INFORMATION SHOWN
=== Begin Enclosure ===
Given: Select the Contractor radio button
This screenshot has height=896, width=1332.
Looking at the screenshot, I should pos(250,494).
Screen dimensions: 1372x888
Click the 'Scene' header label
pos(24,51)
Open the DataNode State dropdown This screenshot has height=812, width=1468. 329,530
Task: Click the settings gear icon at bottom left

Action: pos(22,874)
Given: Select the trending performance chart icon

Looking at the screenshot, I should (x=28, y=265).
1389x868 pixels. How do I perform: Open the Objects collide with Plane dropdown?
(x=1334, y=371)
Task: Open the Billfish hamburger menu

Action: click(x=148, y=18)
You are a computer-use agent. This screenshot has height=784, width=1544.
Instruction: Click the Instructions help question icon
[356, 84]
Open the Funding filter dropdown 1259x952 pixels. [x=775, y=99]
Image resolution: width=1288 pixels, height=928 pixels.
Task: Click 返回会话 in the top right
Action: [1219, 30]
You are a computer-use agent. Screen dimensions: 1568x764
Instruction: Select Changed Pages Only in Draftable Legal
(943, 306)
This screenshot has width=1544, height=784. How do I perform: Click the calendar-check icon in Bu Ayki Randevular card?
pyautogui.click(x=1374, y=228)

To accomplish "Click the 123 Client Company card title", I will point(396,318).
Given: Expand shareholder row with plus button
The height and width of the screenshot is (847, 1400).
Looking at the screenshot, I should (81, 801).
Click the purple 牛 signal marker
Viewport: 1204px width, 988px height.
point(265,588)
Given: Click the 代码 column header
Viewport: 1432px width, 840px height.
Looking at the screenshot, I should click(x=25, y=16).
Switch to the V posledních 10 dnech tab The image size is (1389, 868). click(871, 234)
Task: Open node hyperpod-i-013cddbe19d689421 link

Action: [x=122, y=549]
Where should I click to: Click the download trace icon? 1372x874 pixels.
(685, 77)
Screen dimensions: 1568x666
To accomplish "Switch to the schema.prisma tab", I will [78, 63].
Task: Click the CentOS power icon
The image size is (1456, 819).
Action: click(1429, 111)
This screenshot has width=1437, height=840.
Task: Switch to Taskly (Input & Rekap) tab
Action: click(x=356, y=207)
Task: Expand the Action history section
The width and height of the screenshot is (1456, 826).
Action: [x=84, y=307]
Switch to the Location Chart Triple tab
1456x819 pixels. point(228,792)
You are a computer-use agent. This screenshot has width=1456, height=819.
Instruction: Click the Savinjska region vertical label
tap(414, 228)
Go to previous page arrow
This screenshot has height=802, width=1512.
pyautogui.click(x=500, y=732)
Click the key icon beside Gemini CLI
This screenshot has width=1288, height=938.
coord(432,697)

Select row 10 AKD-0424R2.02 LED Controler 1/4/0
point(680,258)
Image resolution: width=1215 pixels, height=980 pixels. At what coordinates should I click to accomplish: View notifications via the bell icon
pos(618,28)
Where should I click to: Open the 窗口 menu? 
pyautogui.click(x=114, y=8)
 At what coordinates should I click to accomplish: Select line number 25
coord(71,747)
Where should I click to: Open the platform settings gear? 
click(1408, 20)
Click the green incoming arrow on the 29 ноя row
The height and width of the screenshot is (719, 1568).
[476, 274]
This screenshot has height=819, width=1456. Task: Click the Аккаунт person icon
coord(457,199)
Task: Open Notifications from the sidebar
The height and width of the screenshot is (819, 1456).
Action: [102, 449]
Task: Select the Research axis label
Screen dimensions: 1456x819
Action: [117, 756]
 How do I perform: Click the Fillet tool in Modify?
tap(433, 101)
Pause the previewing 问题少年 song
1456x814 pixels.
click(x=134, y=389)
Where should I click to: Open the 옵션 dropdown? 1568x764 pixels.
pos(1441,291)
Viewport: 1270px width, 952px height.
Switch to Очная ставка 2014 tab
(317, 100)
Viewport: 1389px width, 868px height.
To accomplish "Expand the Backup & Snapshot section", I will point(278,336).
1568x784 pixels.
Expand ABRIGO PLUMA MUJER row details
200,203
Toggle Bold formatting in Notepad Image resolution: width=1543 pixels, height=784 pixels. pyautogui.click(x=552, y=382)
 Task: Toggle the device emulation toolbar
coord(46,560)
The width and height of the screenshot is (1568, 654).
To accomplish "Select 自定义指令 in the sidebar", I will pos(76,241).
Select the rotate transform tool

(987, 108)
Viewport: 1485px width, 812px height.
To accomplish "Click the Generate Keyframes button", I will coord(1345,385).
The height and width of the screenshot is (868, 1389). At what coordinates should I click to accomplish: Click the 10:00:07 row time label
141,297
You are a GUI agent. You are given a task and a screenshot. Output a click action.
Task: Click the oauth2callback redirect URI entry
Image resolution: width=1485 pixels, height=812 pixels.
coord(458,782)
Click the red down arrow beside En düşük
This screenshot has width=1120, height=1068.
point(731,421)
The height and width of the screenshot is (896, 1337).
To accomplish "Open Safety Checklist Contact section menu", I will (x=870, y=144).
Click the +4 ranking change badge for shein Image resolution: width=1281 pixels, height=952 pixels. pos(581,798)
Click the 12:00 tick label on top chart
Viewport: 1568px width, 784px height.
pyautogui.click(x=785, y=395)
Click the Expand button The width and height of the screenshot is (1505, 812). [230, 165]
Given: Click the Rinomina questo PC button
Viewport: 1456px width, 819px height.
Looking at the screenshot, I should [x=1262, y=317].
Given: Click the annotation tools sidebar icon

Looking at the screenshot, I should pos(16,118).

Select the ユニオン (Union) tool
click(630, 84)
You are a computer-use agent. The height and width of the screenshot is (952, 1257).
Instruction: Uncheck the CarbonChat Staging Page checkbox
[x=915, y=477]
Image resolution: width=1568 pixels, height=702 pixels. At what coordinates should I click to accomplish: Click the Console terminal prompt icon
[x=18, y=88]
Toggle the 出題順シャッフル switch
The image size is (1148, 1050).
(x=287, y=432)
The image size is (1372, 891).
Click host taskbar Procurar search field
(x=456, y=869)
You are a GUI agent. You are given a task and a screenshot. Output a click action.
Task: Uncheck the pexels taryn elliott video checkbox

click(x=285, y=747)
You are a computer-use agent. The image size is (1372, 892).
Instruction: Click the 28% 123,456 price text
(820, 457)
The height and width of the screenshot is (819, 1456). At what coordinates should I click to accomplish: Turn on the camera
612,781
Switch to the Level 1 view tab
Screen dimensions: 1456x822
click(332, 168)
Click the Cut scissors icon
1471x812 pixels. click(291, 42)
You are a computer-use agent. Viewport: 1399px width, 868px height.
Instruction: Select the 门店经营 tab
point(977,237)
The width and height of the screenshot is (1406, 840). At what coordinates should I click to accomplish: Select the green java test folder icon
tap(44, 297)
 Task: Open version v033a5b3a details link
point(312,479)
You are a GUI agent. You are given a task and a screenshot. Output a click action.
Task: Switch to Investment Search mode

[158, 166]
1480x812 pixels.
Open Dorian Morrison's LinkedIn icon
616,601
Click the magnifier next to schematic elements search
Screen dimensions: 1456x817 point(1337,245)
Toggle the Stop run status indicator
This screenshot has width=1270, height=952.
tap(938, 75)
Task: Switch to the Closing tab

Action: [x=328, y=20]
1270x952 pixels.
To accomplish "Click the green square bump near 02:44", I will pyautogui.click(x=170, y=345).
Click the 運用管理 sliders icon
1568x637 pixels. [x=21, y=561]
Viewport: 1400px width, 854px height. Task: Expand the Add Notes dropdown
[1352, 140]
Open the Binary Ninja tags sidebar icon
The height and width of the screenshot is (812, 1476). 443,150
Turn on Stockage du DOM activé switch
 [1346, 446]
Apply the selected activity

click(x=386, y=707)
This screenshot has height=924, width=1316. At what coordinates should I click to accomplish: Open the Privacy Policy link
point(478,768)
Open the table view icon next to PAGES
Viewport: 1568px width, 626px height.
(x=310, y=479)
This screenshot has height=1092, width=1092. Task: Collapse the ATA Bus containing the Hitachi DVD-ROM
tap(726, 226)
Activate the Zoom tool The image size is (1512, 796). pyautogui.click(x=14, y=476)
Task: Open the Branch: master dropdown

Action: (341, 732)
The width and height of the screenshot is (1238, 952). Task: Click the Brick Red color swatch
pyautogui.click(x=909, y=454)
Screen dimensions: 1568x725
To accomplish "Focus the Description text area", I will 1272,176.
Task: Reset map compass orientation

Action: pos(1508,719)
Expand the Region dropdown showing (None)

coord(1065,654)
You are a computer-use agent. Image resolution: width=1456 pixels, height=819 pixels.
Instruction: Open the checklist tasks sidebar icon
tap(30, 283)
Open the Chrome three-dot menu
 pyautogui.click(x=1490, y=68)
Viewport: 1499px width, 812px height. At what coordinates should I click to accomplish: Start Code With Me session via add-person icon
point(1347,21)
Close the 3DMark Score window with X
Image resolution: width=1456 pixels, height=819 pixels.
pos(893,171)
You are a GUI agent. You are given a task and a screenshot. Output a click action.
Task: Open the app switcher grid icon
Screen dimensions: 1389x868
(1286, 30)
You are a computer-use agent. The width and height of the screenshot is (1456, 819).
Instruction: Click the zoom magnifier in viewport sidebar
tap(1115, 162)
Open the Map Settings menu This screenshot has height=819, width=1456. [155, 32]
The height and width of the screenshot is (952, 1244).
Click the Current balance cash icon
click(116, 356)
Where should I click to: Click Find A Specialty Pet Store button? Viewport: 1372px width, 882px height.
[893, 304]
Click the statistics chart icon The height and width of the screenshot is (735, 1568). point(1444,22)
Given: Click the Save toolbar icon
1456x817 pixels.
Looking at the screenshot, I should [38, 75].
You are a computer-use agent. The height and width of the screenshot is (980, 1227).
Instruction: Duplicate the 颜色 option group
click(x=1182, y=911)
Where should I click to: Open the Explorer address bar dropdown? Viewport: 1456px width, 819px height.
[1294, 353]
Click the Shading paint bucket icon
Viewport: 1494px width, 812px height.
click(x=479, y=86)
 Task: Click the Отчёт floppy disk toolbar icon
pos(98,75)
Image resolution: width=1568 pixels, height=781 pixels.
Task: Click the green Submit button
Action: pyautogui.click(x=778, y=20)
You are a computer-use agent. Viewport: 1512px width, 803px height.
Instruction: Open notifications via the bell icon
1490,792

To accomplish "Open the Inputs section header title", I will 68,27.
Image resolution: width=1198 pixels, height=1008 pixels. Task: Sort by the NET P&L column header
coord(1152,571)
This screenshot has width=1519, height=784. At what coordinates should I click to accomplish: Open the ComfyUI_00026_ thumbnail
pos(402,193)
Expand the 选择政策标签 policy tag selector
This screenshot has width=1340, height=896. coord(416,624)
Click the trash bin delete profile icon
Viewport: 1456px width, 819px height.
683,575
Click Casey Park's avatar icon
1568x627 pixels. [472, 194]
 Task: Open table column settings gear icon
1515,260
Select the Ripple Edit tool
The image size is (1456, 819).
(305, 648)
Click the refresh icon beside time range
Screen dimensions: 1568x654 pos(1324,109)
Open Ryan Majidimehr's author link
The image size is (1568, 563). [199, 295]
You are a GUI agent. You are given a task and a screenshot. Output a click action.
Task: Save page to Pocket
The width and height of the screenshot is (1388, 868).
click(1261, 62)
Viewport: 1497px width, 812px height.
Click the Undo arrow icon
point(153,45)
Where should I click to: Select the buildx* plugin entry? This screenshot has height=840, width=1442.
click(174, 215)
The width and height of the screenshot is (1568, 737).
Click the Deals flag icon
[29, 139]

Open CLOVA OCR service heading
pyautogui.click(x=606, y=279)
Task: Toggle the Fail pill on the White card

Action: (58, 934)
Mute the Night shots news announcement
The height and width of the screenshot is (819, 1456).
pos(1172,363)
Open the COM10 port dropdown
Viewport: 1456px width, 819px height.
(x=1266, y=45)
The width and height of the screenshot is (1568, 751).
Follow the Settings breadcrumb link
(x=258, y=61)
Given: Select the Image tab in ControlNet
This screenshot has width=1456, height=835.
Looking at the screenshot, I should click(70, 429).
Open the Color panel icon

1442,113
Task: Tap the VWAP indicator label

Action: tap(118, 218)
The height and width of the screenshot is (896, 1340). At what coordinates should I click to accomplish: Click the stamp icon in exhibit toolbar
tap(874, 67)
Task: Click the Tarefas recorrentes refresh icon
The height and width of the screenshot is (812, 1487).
=== End Enclosure ===
EXERCISE DESCRIPTION
Look at each line above and note whether it holds the word "title". Report how many do, as the number only.

FINISHED EXERCISE
2